BANG BANG BANG “Do you want me to get that for you?” I asked, recognizing that the pair of sandals were now separated. BANG BANG BANG

BANG BANG BANG The Patient chuckled. “No,” he answered, a small smile on his face. “I only had one, anyway.” BANG BANG BANG

BANG BANG BANG “Do you want another pair?” BANG BANG BANG

BANG BANG BANG “YOU WANT ME TO STOP DOING THIS? THEN YOU NEED TO FUCKING TALK TO ME, BITCH!” BANG BANG BANG

BANG BANG BANG “No, I’d rather have a pair of socks,” The Patient replied. BANG BANG BANG

BANG BANG BANG “I’ll get you a pair.” BANG BANG BANG

Despite the increasing rate and volume of The Big Man’s fist hitting the door, The Patient and I both ignored him. It was clear that we had both mastered this skill at some point earlier in our lives. The Patient made it look effortless; his face was calm and his voice was even. Even though he had thrown his shoe, his limbs did not become tense again.

The Patient told me about his health, asked me to call his counselor, and, when I ended our conversation only a few minutes later due to the noise, he thanked me.

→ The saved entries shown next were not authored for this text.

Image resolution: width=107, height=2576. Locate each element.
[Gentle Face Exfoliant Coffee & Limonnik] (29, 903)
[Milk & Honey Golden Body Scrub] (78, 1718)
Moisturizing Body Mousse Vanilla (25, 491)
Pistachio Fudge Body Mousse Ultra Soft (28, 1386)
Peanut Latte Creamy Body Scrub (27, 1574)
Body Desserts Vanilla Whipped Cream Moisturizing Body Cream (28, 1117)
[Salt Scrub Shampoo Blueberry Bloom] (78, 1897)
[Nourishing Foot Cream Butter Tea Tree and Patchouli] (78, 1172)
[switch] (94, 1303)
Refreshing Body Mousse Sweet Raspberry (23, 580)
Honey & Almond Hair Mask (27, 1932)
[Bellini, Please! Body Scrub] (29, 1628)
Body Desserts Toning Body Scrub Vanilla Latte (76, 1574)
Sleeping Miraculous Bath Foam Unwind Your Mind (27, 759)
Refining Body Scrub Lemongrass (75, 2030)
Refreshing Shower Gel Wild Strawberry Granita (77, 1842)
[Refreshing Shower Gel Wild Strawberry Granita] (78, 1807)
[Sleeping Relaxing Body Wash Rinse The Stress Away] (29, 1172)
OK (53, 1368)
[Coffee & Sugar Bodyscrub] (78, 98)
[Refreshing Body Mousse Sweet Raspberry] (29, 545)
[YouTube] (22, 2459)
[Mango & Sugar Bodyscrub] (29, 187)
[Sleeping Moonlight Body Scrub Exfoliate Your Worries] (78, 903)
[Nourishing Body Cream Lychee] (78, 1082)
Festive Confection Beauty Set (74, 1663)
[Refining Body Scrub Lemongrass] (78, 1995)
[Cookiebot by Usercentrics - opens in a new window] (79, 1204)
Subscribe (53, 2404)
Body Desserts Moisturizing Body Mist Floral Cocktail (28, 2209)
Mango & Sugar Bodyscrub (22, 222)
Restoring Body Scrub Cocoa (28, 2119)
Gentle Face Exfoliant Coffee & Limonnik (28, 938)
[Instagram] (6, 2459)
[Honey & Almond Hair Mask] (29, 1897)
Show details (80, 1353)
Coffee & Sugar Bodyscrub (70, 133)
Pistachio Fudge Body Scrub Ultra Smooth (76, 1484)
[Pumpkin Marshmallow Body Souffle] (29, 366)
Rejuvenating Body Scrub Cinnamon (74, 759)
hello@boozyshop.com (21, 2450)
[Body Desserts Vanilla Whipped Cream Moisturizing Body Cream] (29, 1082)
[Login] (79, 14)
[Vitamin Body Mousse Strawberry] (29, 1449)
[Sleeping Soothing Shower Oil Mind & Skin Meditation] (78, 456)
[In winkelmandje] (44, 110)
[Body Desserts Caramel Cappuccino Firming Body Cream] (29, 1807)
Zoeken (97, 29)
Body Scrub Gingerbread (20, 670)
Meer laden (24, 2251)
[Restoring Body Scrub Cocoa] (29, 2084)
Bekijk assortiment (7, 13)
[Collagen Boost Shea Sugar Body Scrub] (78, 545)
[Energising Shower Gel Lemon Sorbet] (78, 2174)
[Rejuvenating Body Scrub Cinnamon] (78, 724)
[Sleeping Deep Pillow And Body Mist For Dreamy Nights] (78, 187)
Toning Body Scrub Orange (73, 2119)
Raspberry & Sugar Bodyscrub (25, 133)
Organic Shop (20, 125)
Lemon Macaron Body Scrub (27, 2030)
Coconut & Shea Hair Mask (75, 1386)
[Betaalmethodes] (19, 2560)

BANG BANG BANG “No, thank you,” I said, smiling. “I appreciate your patience. I will try to talk with you again later. Maybe we will have better luck.” BANG BANG BANG

I didn’t look at The Big Man as I turned away. He stopped banging when I had walked a mere ten feet away from them. I then rolled my actual eyeballs. I knew that was when he would stop.


The stress of internship and residency most certainly contributed to my current abilities to stay centered and ostensibly serene in the midst of chaos. We all had to learn how to manage ourselves in the face of death, disease, and distress. Sometimes our efforts were successful; sometimes we felt embarrassed because we believed our efforts failed.

I learned how to show myself more kindness during residency. This wasn’t a conscious choice. Three things happened:

  1. In learning how to provide psychotherapy to others, I learned how to apply these skills to my own life.
  2. I couldn’t contain the sadness and anger that churned within me as I witnessed and listened to tragedies. Sometimes I cried in the bathroom. Most of the time I wept at home.
  3. People—and more often than not, patients—demonstrated grace and kindness during these moments of heartbreak. They often exhibited a capacity to accept their circumstances and show compassion, despite their physical or psychological pain.

I felt my chest fill with grief as I walked away from The Patient and The Big Man.

What happened to The Big Man? When and how did he learn the only way to get his needs met is to destroy silence?

What happened to The Patient? When and how did he learn to show grace and respect in the midst of hateful noise?

I didn’t cry because, this time, I didn’t shove the emotions away.